Exercise goal
Work through the lines below and count those holding "computer"; reply with the number only.

Provided data
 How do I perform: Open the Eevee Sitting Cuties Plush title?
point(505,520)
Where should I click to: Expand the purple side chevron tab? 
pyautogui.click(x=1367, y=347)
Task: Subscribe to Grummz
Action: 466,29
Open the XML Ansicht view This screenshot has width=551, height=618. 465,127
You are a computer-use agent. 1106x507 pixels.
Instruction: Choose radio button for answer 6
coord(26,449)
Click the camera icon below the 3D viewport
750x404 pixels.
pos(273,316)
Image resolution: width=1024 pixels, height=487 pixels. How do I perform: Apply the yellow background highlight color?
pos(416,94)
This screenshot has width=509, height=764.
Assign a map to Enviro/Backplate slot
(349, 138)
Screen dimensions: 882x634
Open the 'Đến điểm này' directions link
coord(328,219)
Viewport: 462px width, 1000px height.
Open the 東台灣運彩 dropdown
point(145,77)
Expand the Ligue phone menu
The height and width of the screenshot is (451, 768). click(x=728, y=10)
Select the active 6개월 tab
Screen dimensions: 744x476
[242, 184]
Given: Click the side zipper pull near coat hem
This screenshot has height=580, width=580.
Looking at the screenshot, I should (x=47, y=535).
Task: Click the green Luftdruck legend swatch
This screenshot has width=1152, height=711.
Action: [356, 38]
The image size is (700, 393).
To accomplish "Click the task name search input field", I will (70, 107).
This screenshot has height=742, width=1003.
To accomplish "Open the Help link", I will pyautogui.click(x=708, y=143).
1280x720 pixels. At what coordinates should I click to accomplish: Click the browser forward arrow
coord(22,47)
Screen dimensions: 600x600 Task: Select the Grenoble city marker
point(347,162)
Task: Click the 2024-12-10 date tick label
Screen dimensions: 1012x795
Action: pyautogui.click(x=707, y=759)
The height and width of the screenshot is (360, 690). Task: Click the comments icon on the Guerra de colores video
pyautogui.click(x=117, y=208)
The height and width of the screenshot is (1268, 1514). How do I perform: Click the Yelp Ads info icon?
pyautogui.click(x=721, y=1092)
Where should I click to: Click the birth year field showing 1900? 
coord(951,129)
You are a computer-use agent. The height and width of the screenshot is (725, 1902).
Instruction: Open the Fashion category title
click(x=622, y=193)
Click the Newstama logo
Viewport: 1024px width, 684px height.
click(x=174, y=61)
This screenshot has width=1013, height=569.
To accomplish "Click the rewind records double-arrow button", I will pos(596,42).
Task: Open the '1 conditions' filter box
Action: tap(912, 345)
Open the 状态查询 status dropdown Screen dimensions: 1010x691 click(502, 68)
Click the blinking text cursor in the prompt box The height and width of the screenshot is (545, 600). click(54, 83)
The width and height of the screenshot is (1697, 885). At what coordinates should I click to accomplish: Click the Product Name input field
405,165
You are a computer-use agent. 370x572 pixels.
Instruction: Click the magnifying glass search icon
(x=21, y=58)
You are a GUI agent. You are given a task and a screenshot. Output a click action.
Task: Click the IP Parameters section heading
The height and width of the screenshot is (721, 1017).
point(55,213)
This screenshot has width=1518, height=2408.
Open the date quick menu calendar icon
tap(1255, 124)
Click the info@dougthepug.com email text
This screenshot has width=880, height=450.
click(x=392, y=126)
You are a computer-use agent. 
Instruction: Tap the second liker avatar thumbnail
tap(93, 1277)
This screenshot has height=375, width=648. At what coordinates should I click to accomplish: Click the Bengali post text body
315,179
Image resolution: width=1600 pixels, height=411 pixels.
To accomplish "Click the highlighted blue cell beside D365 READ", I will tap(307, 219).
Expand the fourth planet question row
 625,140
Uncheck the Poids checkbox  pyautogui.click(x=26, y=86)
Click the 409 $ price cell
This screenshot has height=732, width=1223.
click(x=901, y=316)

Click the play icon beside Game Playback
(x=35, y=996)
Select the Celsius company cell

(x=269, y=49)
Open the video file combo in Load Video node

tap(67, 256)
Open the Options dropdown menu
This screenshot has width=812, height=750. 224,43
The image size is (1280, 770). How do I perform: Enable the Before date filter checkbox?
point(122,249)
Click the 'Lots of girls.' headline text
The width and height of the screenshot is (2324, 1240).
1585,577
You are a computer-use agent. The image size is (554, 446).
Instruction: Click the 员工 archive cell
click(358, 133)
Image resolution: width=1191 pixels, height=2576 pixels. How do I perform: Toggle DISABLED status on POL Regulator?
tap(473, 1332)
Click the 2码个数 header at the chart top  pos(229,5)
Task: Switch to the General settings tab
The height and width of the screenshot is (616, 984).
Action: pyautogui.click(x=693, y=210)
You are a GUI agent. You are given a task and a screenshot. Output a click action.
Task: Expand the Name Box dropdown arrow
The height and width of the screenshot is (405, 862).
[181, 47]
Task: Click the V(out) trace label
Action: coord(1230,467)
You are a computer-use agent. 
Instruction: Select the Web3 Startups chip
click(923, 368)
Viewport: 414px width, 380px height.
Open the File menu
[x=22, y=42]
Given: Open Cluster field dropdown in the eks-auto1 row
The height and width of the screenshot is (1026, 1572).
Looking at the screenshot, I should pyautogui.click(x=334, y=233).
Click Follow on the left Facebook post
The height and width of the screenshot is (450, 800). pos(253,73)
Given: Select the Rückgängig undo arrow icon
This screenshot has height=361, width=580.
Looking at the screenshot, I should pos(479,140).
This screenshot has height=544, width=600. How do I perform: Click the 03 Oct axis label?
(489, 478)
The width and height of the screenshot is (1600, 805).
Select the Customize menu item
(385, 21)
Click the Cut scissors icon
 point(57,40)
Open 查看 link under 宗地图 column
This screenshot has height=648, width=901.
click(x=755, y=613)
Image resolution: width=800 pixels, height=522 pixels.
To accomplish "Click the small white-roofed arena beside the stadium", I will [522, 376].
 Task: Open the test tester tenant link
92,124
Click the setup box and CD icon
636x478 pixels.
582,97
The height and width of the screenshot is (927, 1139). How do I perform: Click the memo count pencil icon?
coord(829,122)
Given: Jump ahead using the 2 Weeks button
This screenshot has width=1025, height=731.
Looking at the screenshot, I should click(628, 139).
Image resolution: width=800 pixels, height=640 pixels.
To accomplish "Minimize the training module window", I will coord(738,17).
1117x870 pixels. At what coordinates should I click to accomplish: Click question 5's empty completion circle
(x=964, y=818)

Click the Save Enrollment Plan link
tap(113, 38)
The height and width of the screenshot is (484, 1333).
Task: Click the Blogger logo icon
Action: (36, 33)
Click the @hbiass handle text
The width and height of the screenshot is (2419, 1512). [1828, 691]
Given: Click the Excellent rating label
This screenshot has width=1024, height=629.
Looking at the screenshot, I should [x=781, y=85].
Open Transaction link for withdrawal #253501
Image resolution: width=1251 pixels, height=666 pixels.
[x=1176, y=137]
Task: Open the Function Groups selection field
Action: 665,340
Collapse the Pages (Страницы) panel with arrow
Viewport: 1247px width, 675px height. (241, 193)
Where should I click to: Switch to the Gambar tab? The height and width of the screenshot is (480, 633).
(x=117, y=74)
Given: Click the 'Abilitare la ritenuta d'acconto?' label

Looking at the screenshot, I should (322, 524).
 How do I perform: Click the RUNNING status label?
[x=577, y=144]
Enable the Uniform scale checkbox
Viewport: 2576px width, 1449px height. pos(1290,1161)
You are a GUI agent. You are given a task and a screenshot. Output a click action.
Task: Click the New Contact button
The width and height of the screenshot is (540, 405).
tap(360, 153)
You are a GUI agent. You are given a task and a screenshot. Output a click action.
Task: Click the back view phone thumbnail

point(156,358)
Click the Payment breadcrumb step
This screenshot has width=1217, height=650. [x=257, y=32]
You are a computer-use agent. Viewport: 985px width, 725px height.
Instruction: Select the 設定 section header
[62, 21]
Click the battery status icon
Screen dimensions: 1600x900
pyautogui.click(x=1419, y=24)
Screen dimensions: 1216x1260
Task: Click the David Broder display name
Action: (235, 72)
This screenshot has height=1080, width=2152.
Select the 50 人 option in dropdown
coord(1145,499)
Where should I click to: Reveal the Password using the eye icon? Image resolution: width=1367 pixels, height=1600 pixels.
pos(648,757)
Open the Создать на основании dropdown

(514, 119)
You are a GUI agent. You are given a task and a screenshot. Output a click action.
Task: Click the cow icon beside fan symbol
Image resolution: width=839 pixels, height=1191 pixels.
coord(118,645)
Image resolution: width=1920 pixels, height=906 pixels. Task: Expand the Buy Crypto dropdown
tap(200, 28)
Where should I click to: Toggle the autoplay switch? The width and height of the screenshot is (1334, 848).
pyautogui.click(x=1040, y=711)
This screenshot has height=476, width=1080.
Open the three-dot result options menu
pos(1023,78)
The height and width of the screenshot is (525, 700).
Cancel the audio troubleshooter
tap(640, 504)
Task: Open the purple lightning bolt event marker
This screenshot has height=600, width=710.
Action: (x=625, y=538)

Result for this exercise
7